The designs of the mask start off pretty simple in the beginning, but as players progress, they’ll really need to get creative and find the proper materials and blueprints in order to unlock more areas of the mask realm. With the magic of VR, we’re able to mimic these real movements – sculpting the masks using the chisel, painting with brushes and more – and make them really precise to create some of the more intricate designs of each mask to make them feel like they are experienced craftsmen-women!
Designing immersive puzzles
In comparison to our previous work, Maskmaker is more of an adventure game than a “puzzle game” in the strictest sense.
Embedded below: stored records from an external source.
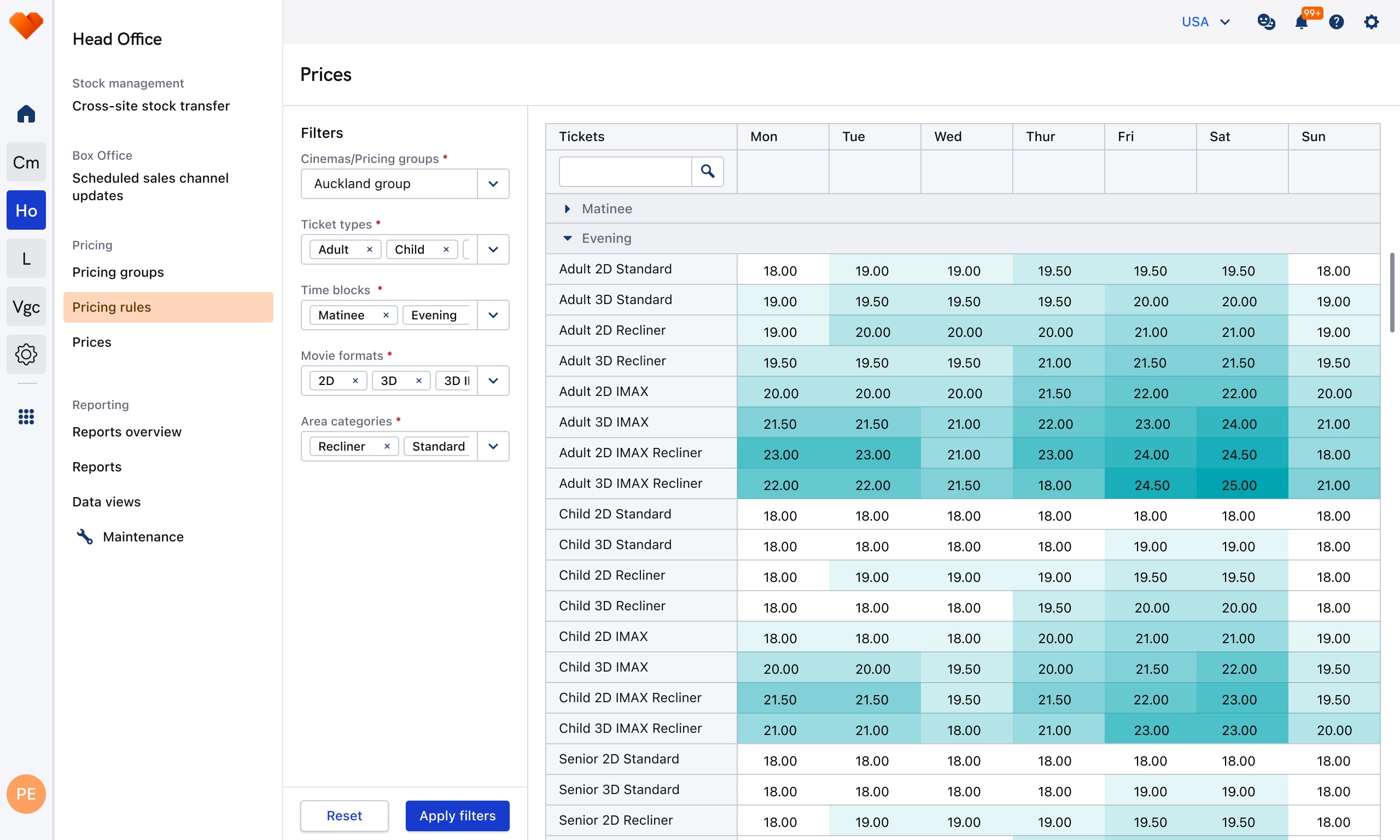
Task: Click the home icon in sidebar
Action: pyautogui.click(x=26, y=114)
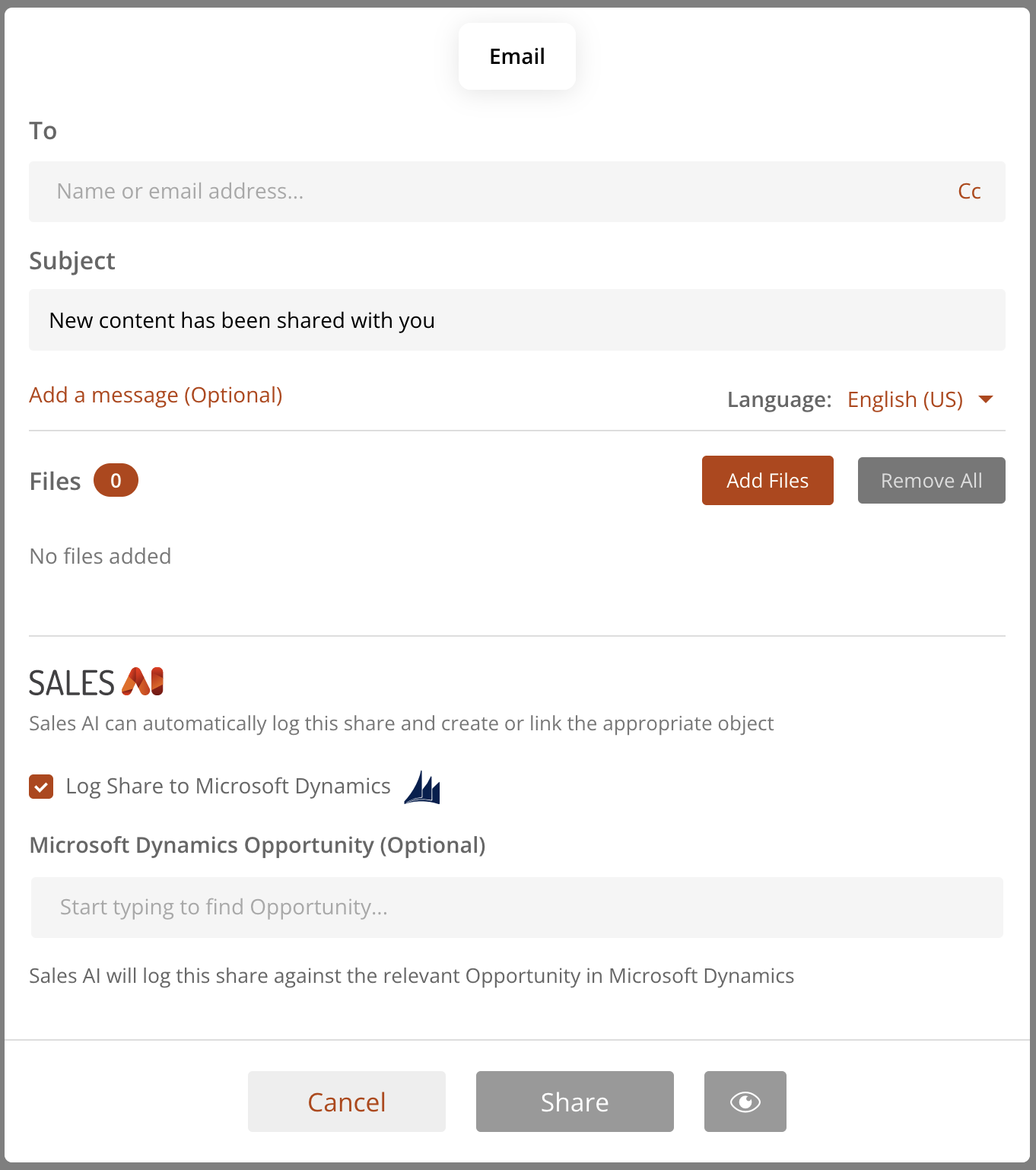Click the Add Files button
The width and height of the screenshot is (1036, 1170).
pyautogui.click(x=767, y=480)
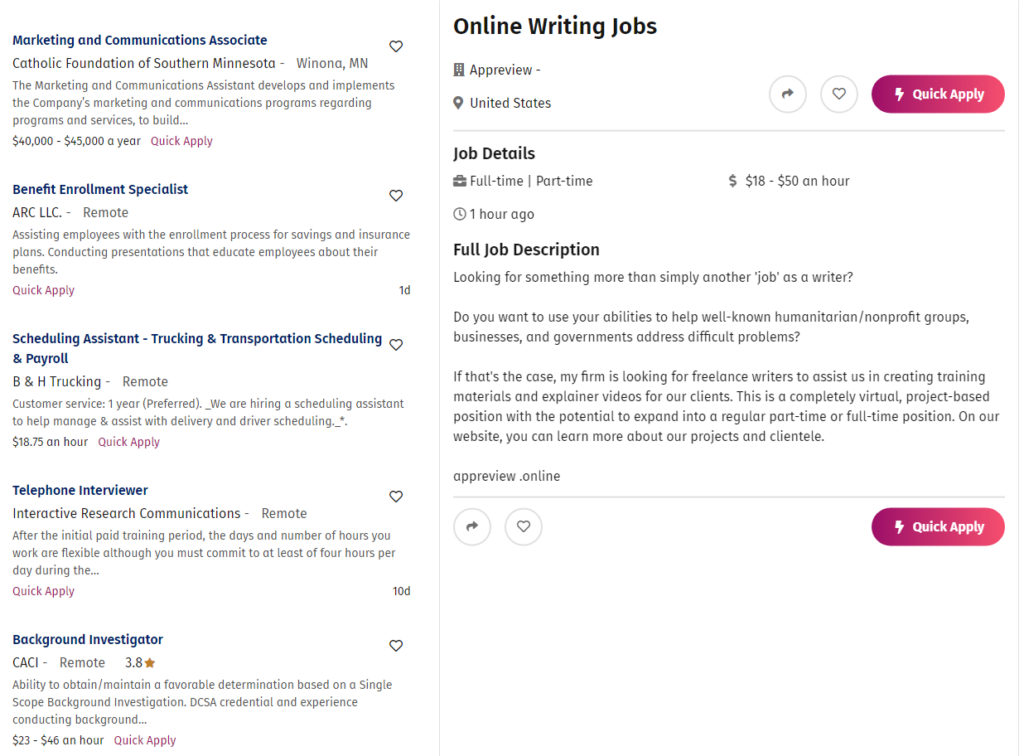Click Quick Apply link for ARC LLC job
This screenshot has height=756, width=1024.
pyautogui.click(x=43, y=291)
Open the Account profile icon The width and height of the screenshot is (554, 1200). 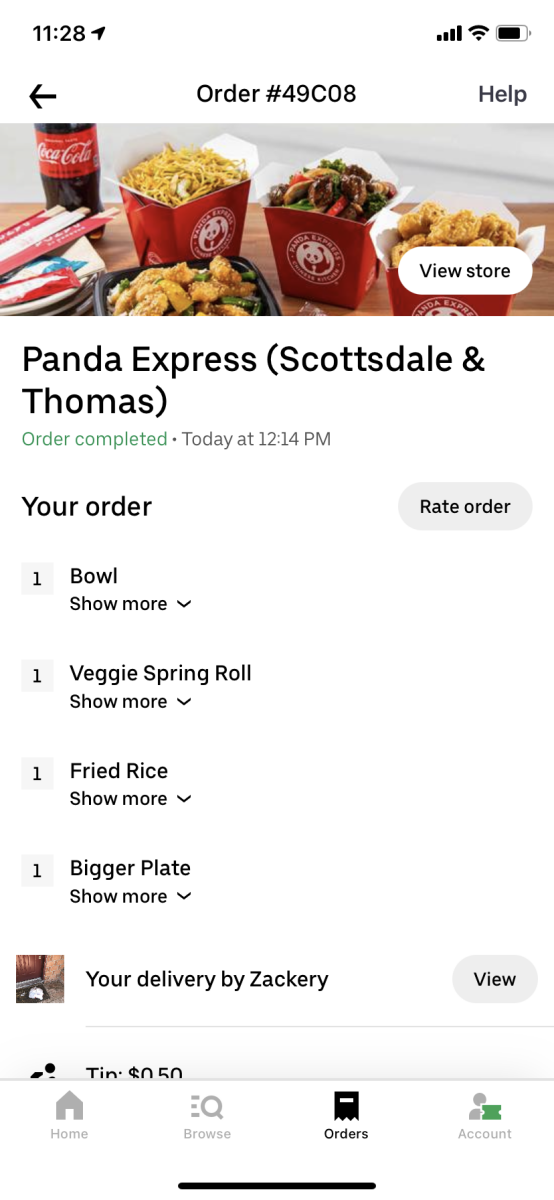point(485,1106)
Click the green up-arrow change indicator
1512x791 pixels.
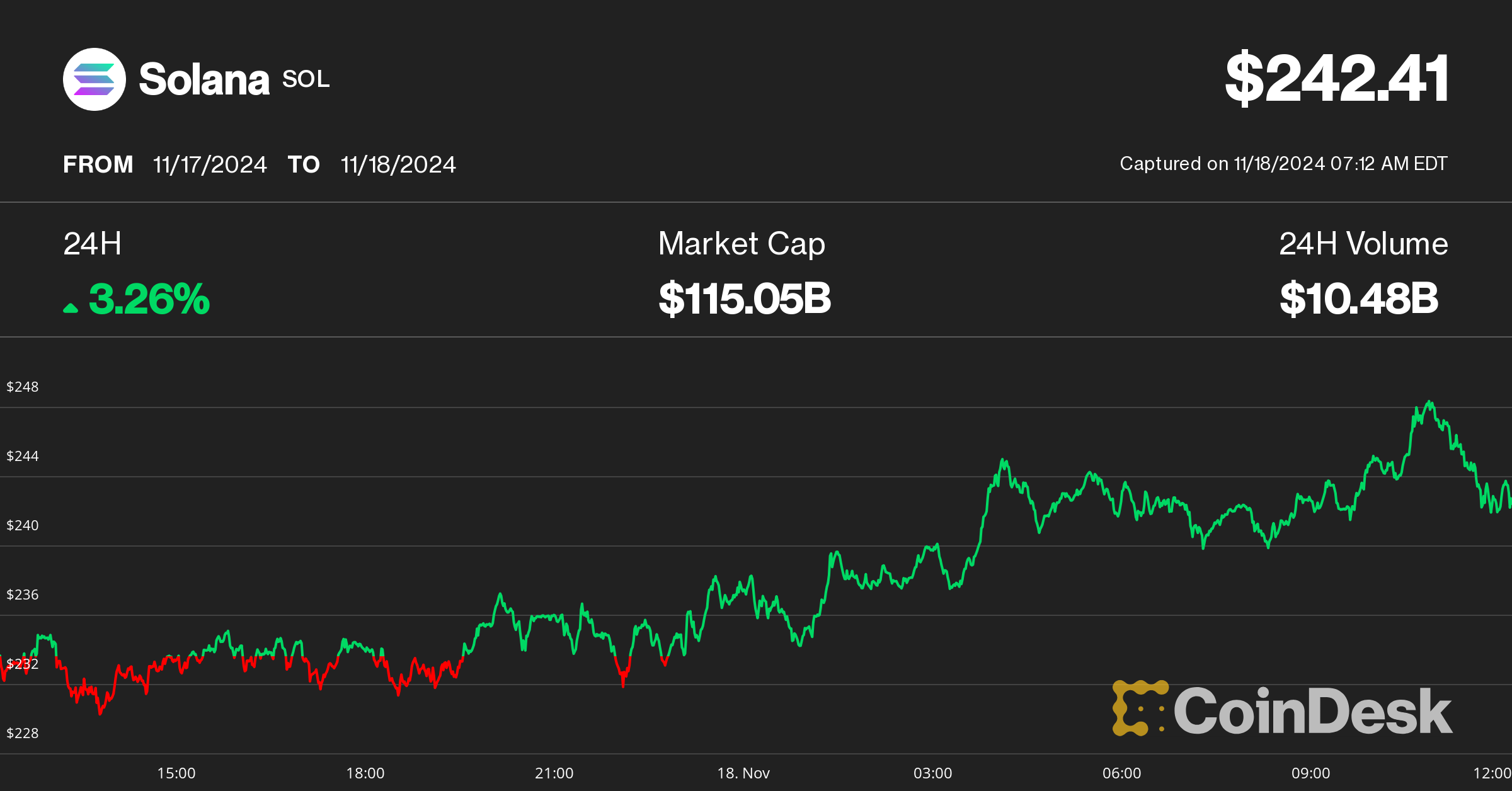(71, 307)
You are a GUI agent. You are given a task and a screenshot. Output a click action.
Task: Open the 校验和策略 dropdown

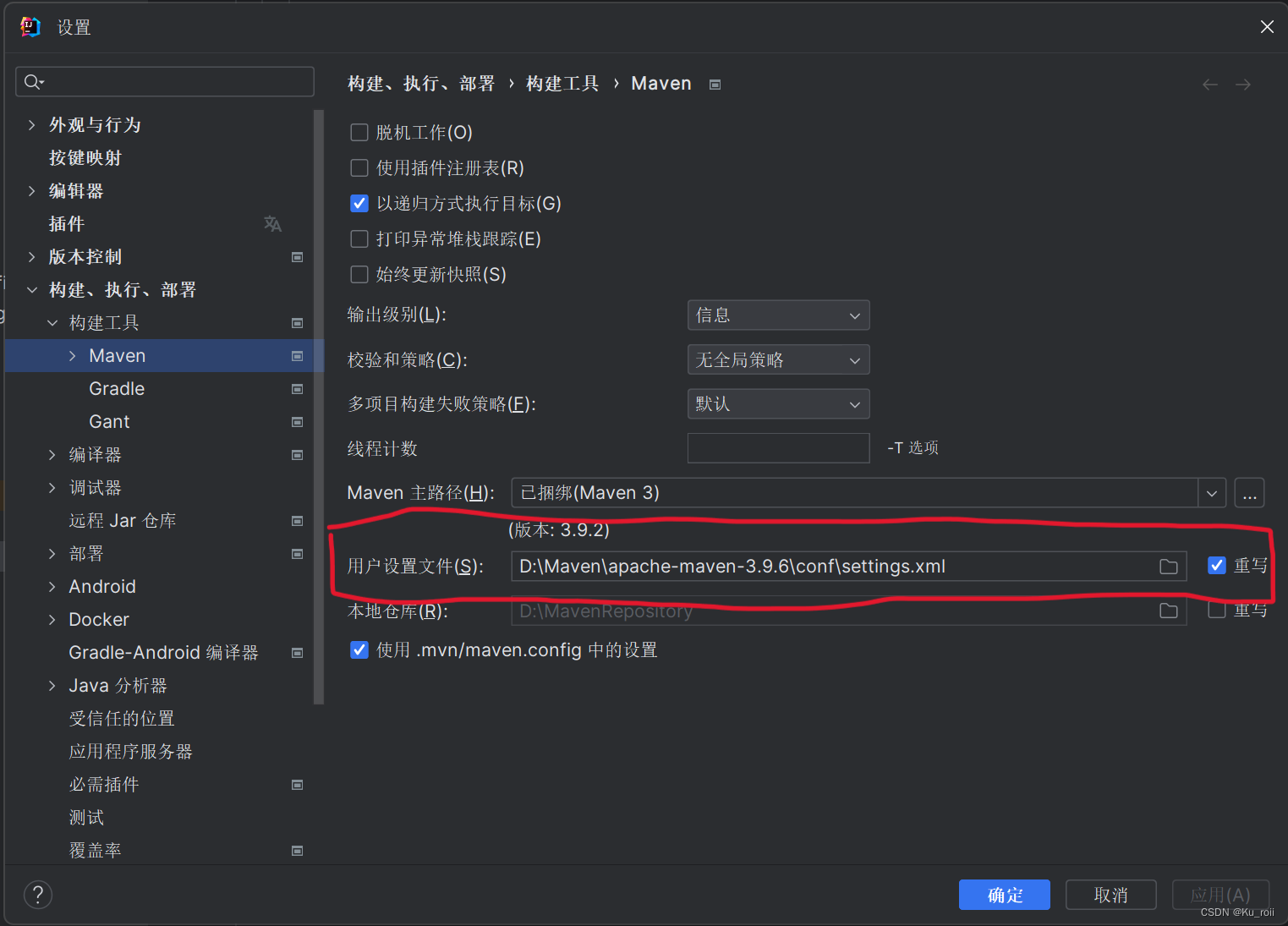pos(777,359)
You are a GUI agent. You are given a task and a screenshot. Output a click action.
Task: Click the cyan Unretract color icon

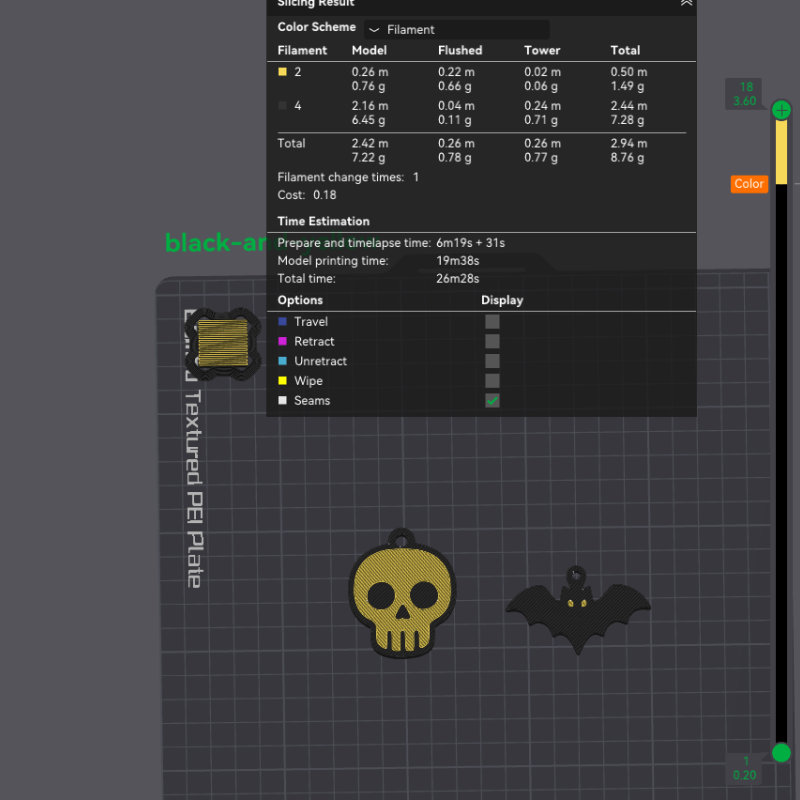tap(283, 361)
Puzzles are set in the players’ way across the different levels – the biomes of the mask realm – and they’re more a means to challenge the exploration of the users so they can reach for new crafting components, and learn the truth behind the story of the world and its king, Prospero.
We designed the puzzles inside the type of natural environment and background story of each biome, so in that sense, they are also more inherently connected to the level design than individual puzzle set pieces.
Players will be challenged by different kinds of puzzles: there are puzzles that give access to crafting components to make new masks, enabling players to travel to different parts of the world, there are puzzles that allow progression in each biome by mending some parts of the magic realm that has been damaged or abandoned by Prospero long ago. And there are puzzles linked to what we call rituals, which are based on gestures players have to reproduce to complete steps of their apprenticeship.
We really tried to intertwine the feeling of being challenged by the puzzles, being moved by the story and being visually amazed by the environments.
It’s been an incredible journey creating this game with the support of Creative Europe, MEDIA programme of the European Union and the Ile-de-France region, as well as the publishing team at MWM Interactive. We’re so excited for players to step into the magical adventure of Maskmaker, and we hope they will fully experience the magical atmosphere of the world and find a feeling of freedom and discovery in wearing those masks and traveling through them.